On the way to the train station in Prague we passed this intriguing building, the Jerusalem Synagogue. Apparently it is even more phenomenal inside, so I will be sure to check it out again another day!
Kutná Hora is about an hours train ride south of Prague, and was once the site of a bustling trade of coin minting due to the proliferation of silver mines in the area. Nowadays, the main industry is tourism. Our first stop was the Sedlec Ossuary, or more commonly known as the Bone Church of Kutna Hora.
So yes, the interior of this church has been decorated with hundreds and thousands of human bones. Back in the day (ie. 1300s) a plague swarmed the area, resulting in thousands of deaths. Bodies were put into a mass grave, and subsequent religious wars further added to them. After some time it was decided that a church was to be erected in the area (allegedly holy as someone through holy dirt on it), and the graves were dug up. It was thought that throwing the bones away would be dishonourable, so they were kept, and later utilised to decorate the church.
Some skulls were removed from the decorations and put on display due to the remarkable nature of them. And by remarkable, they meant the cause of death was clearly visible on the skull.

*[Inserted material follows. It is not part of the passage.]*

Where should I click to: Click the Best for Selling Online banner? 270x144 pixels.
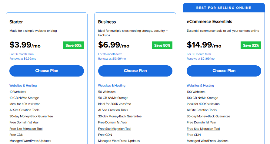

Oh, and don’t worry – all the bones have been disinfected!
After perusing the Bone Church, we headed onto our next stop: the Church of St Barbara. It was impressive, to say the least. Apparently it was built to rival the St Vitus’ Chapel back at the Prague Castle.
One side of the church featured more extravagant chapels erected for rich families who donated to the church. The other side featured more traditional painted chapels, that told the stories of various saints. The creepy looking giant man below depicts St Christopher, the patron saint of travel.
The paintings were slightly humorous in retrospect, as they show how isolated everyone was hundreds of years ago. The above painting is meant to have some relation to Africa. To you and I, we can instantly imagine the African savannah and wildlife, thanks to tv and google. But back in the day they weren’t as sure about it all, so the animals in the picture look slightly odd (the lion looked like a dog with a mane) and they have also gone to great lengths to ensure that you know you are looking at a picture of Africa (even painting a genie).
The church also paid heed to the miners that were the foundation of Kutná Hora. This statue depicts one of the poor men, nearly blind from the days spent underground.
Hope all is well back in Australia. I hear you are having wonderfully warm weather, whilst I am freezing to death. And it is only going to get colder!